» **EXCERPTED PASSAGE**

____________________

Restaurant Reviews: Birdsong in the City and Harry's Street Tacos

A double-dose of street-dining delights to be found around Cork
Restaurant Reviews: Birdsong in the City and Harry's Street Tacos

Over the last decade open fire cooking has become one of the hottest trends in hospitality, a sayonara to the three-star sterility of high end cooking with its lotions and potions and gadgets and gizmos to create food that has to be ‘explained’, the class of fare my 11-year-old daughter cynically dismisses as ‘powdered hake droppings and kale dust’.

In human terms, it is hardly a ‘trend’. After approximately 1.8 million years, the human abandoned open fire for gas and electric hobs and ovens, putting produce we once cooked over naked flame into pots and pans, just over a century ago.

What drives this re-embrace of fire? A deep-seated genetic reaction to the alienating extremes of technological progress? A longing for a time when life wasn’t always lived at 1,000 miles per hour to the tune of the microwave’s ping? Or perhaps it is just that delicious produce cooked simply over fire yields extraordinarily exquisite results.

____________________

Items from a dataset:
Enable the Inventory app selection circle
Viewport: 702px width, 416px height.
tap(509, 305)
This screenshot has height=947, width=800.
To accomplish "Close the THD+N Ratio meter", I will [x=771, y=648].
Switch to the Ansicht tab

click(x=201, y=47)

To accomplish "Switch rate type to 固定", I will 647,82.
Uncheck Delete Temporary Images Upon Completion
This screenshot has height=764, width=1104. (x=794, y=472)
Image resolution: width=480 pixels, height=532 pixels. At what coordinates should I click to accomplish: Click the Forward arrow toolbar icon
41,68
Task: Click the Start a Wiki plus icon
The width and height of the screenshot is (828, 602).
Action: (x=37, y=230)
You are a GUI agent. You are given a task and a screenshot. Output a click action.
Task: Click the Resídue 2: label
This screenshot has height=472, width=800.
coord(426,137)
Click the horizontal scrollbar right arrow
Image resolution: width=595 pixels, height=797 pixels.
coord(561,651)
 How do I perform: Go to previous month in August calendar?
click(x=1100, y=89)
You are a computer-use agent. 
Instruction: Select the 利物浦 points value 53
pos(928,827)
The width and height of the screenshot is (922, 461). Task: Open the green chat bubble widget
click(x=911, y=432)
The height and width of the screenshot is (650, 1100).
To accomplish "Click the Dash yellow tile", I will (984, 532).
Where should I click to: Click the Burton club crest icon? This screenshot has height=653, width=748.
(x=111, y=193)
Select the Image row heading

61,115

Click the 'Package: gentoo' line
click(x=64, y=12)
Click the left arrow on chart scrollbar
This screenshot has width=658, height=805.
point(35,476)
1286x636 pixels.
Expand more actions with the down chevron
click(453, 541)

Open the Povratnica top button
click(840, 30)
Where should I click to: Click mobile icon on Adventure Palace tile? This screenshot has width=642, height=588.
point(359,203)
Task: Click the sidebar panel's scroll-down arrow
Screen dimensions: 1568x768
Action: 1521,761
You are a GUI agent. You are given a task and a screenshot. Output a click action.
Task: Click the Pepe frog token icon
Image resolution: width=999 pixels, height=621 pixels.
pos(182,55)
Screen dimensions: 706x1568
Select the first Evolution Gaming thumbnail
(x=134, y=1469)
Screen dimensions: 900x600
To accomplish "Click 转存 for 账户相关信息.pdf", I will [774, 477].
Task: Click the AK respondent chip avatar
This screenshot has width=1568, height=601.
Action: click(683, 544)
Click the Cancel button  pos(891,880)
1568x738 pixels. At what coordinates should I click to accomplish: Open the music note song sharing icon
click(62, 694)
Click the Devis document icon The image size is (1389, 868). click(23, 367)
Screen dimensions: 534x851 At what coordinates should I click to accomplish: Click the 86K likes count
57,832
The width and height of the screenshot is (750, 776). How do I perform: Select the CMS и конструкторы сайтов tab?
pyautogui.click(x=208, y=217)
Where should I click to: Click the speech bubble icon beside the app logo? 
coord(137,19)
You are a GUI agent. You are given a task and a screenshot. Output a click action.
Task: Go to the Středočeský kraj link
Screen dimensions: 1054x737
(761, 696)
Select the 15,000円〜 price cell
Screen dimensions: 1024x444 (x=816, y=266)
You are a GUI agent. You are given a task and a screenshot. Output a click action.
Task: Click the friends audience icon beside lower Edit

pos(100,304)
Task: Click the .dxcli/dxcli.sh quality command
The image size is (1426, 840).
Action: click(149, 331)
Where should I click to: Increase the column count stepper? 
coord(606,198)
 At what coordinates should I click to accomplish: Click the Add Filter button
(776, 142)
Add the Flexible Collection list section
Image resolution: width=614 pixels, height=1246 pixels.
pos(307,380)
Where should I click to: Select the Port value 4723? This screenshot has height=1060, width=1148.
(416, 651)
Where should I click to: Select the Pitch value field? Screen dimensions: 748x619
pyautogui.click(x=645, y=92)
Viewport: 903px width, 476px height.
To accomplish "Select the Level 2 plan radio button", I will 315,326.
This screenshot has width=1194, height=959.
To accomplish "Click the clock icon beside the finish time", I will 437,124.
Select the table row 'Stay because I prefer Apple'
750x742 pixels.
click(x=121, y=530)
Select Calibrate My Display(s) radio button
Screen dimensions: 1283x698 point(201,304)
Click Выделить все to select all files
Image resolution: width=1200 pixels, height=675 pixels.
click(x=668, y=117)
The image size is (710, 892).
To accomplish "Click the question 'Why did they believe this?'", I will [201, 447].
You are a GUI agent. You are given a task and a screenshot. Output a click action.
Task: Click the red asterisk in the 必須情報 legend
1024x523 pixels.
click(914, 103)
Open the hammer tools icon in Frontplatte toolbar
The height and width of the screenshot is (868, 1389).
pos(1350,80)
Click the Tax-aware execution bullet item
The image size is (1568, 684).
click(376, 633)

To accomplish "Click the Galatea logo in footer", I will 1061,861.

____________________

» **ASSIGNED TASK 1**
According to the restaurant review, for about how long did humans cook over open fire before switching to gas and electric hobs and ovens?
» **ASSIGNED TASK 2**
List the four things the restaurant review says high-end cooking uses to create food that has to be "explained."
» **ASSIGNED TASK 3**
Rewrite the restaurant review from "A double-dose of" up to and including "a century ago.", with "open fire" renamed to "live fire".

» **TASK RESULT 1**
Approximately 1.8 million years.

» **TASK RESULT 2**
Lotions, potions, gadgets, gizmos

» **TASK RESULT 3**
A double-dose of street-dining delights to be found around Cork
Restaurant Reviews: Birdsong in the City and Harry's Street Tacos

Over the last decade live fire cooking has become one of the hottest trends in hospitality, a sayonara to the three-star sterility of high end cooking with its lotions and potions and gadgets and gizmos to create food that has to be ‘explained’, the class of fare my 11-year-old daughter cynically dismisses as ‘powdered hake droppings and kale dust’.

In human terms, it is hardly a ‘trend’. After approximately 1.8 million years, the human abandoned live fire for gas and electric hobs and ovens, putting produce we once cooked over naked flame into pots and pans, just over a century ago.